EXCERPT
His first posting was as assistant administrator of Dahomey, before spending periods in Cambodia (1945-1947) then Senegal. From 1948 to 1956 he was a district commander in French Togoland, his last overseas posting. From 1960 to retirement in 1985 he was director of the Centre d'études et de documentation sur l'Afrique et l'outre-mer (CEDEAOM), part of La Documentation française. On moving back to Paris (where his wife worked as a school doctor), he also successfully defended a doctoral thesis in 1960 entitled History of the Peoples of Africa, supervised by André Leroi-Gourhan, and a complementary thesis on Bassari populations in north Togoland.

He took part in setting up the magazine Afrique contemporaine in 1961 and was its chief editor until his retirement. The Académie des sciences d'outre-mer also awarded him the Georges-Bruel Prize in 1961 for his Histoire des peuples de l’Afrique noire, whilst the Académie française awarded him the Pierre Gentil Prize in 1963 for his Histoire du Dahomey. On 14 January 1963 he was made a Knight of the Ordre des Palmes académiques - he was also an Officer of the Legion of Honour.

However, his historical and ethnographic positions and methodologies were criticised by several university academics and historians of Africa such as Henri Brunschwig and Catherine Coquery-Vidrovitch who particularly reproached his way of using oral sources and bibliography and his rate of production. He died in the 13th arrondissement of Paris.

DATA EXCERPT
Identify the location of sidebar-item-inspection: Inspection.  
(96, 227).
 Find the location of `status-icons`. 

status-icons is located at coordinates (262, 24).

EXERCISE 1
Reproduce the passage of the biographical text on the colonial administrator and historian between "However, his historical" and "arrondissement of Paris.", inclusive.
EXERCISE 2
Carry on the biographical text about the colonial administrator and historian of Africa from the point at which it stops.

RESULT 1
However, his historical and ethnographic positions and methodologies were criticised by several university academics and historians of Africa such as Henri Brunschwig and Catherine Coquery-Vidrovitch who particularly reproached his way of using oral sources and bibliography and his rate of production. He died in the 13th arrondissement of Paris.

RESULT 2
== Publications ==
- Histoire des peuples de l'Afrique Noire, Berger-Levrault, 1962
- Histoire de l'Afrique des origines jusqu'à nos jours, with his wife, 1956, 423 p. (repub. 1964, 1974)
- Histoire de la colonisation allemande, Paris, 1969 P.U.F., « Que sais-je ? » series (n° 1331), 128 p.
- Histoire de l'Afrique, Paris, Payot
  - 1 - Des origines au xvie siècle, avec Marianne Cornevin, 1962, 447 p.
  - 3 - Colonisation, décolonisation, indépendance, 1975, 670 p. (Note: Volume 2 was written entirely by his wife)

==Bibliography (in French)==
- Henri Brunschwig, « Un faux problème : l'ethno-histoire », Annales ESC, 20th year, No. 2, 1965,
- Catherine Coquery-Vidrovitch, critical report on volume 1 of Cornevin's lHistoire de l'Afrique, Annales ESC, 1964, n° 2, p. 382-384
- Dulucq, Sophie (2015)
- Charles Melchior de Molènes, « Un africaniste marquant : Robert Cornevin (1919-1988) », obituary in Politique étrangère, 1989, vol. 54, n° 3
- Salmon, Pierre (2015). "Cornevin (Robert)".
- Jacques Serre (dir.), « Robert Cornevin », in Hommes et Destins, volume XI : Afrique noire, Académie des sciences d'Outre-mer, Paris, 2011, ISBN 9782296546035
- Jean Suret-Canale. "Cornevin Robert (1919-1988)".